## [Given data]
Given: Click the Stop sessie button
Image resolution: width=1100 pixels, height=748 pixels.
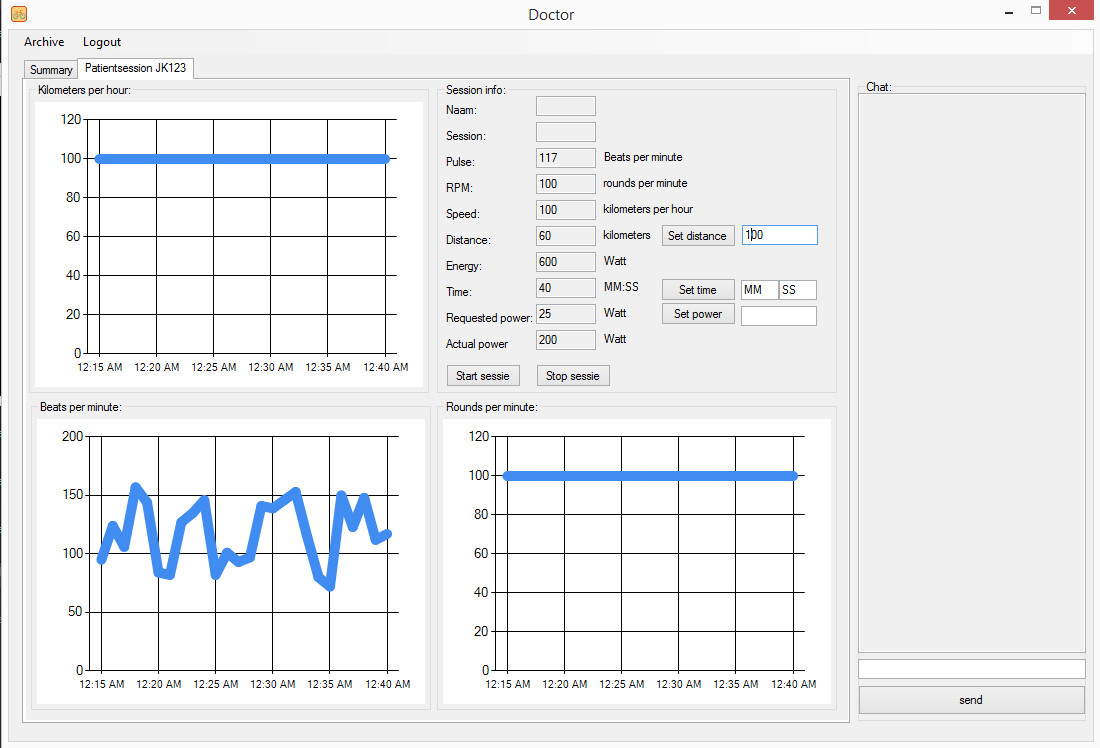Looking at the screenshot, I should pos(573,376).
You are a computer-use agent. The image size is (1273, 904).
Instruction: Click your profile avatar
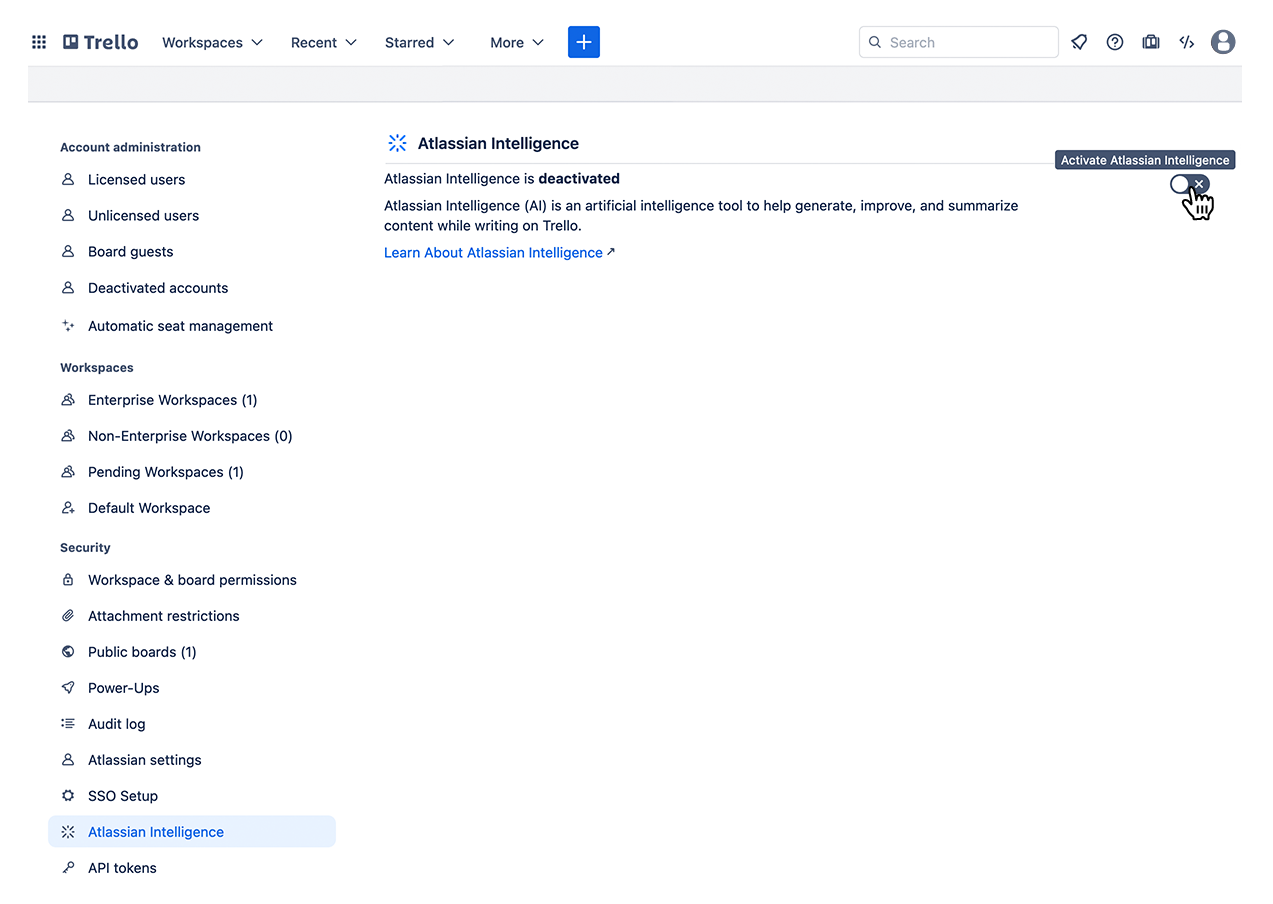pos(1223,42)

## [Task to carry out]
Omitting all pictures, reproduce the records above in their entirety.

## [Result of the task]
Given: Click the Stop sessie button
Image resolution: width=1100 pixels, height=748 pixels.
Looking at the screenshot, I should pos(573,376).
You are a computer-use agent. The image size is (1273, 904).
Instruction: Click your profile avatar
pos(1223,42)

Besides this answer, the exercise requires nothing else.